Reporter: Ika Puspitasari | Editor: Khomarul Hidayat
KONTAN.CO.ID - JAKARTA. Pada tahun ini, PT Adaro Energy Tbk (ADRO) menyiapkan belanja modal atawa capital expenditure (capex) sebesar US$ 450 juta hingga US$ 600 juta. Nilai ini lebih rendah dibandingkan alokasi belanja modal pada tahun lalu yang berkisar US$ 750 juta hingga US$ 900 juta.
Head of Corporate Communication Adaro Energy Febriati Nadira mengatakan, belanja modal ini berasal dari kas internal dan pinjaman bank. "Alokasi capex pada tahun ini sebagian besar untuk heavy equipment," ungkapnya pada Kontan.co.id, Jumat (15/2).
Selain itu, sebagian belanja modal juga akan digunakan untuk pengembangan Adaro MetCoal (AMC).

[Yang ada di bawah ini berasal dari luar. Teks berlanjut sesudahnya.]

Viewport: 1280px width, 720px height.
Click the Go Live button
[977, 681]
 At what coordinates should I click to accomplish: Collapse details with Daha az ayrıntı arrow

Sebagai informasi, pada tahun lalu, total produksi batubara AMC sebesar 1,01 juta metrik ton naik 12% dari perolehan pada tahun 2017. Sementara pada kuartal IV 2018 saja, produksi dari AMC sebanyak 160.000 metrik ton batubara kokas semi lunak dan batubara termal tingkat tinggi.
Penjualan batubara AMC pada tahun lalu sebesar 850.000 metrik ton atau naik 15% dari penjualan pada tahun 2017. Batubara ini dijual ke Jepang, Thailand, Indonesia, India, China, dan Eropa.
"Pada tahun lalu, pengupasan lapisan tanah penutup di AMC tercatat mencapai 8,74 juta bank cubic meter (bcm), sehingga nisbah kupas mencapai 8,65 kali," ungkapnya.
Ia tidak dapat menyebutkan berapa besar belanja modal yang digunakan untuk mengembangkan tambang batubara kokas milik perusahaan ini, namun tahun lalu, untuk pengembangan batubara kokas saja mereka menggunakan sekitar 40% dari total belanja modal. Sekadar informasi, AMC adalah perusahaan yang 100% sahamnya telah diakuisisi oleh Adaro dari BHP Billiton.
Sedangkan secara keseluruhan, pada 2019 emiten bersandi ADRO ini menargetkan produksi batubara sebesar 54 juta ton hingga 56 juta ton naik dari realisasi produksi batubara pada tahun lalu sebesar 54,04 juta ton. Total penjualan batubara pada tahun lalu sebesar 54,39 juta ton dengan penjualan ke Asia Tenggara sebesar 40%, kemudian penjualan ke Asia Timur sebesar 30%, India sebesar 14%, selanjutnya penjualan ke China sebesar 11%, dan sisanya ke negara lainnya sebanyak 5%.
Ia menjelaskan selama akhir tahun lalu permintaan dari China melemah lantaran adanya penurunan konsumsi listrik dari Juli hingga November 2018. Di samping itu, sambungnya, permintaan dari pasar Asia Tenggara juga bertumbuh.
Nadira bilang, pada tahun ini mereka belum ada rencana untuk menambah pasar ekspor baru. "Adaro belum menambah pasar baru karena pasar Adaro sudah cukup terdiversifikasi," jelasnya.
Melalui anak usahanya Kestrel Coal Resources, pada tahun lalu ADRO memproduksi batubara sebesar 4,76 juta ton, asal tahu saja ADRO memiliki saham yang mencapai 47,99% terhadap Kestrel Coal Resources Pty. Ltd yang memiliki 80% kepemilikan dalam Kestrel Joint Venture, mereka mengakuisisi pada Agustus 2018 silam.
Semenjak akuisisi ini, Kestrel Coal Resources melakukan program untuk meningkatkan efisiensi seluruh bisnisnya. Dengan adanya program itu, diharapkan bakal meningkatkan produksi pada tahun ini. Mereka memproyeksi produksi dari anak usaha ini akan meningkat sebesar 40% daripada 2018.
"Kita memperkirakan peningkatan volume ini akan diserap pasar dengan baik karena Kestrel memiliki batubara dengan kualitas premium yang banyak dicari di pasar seaborne," imbuhnya.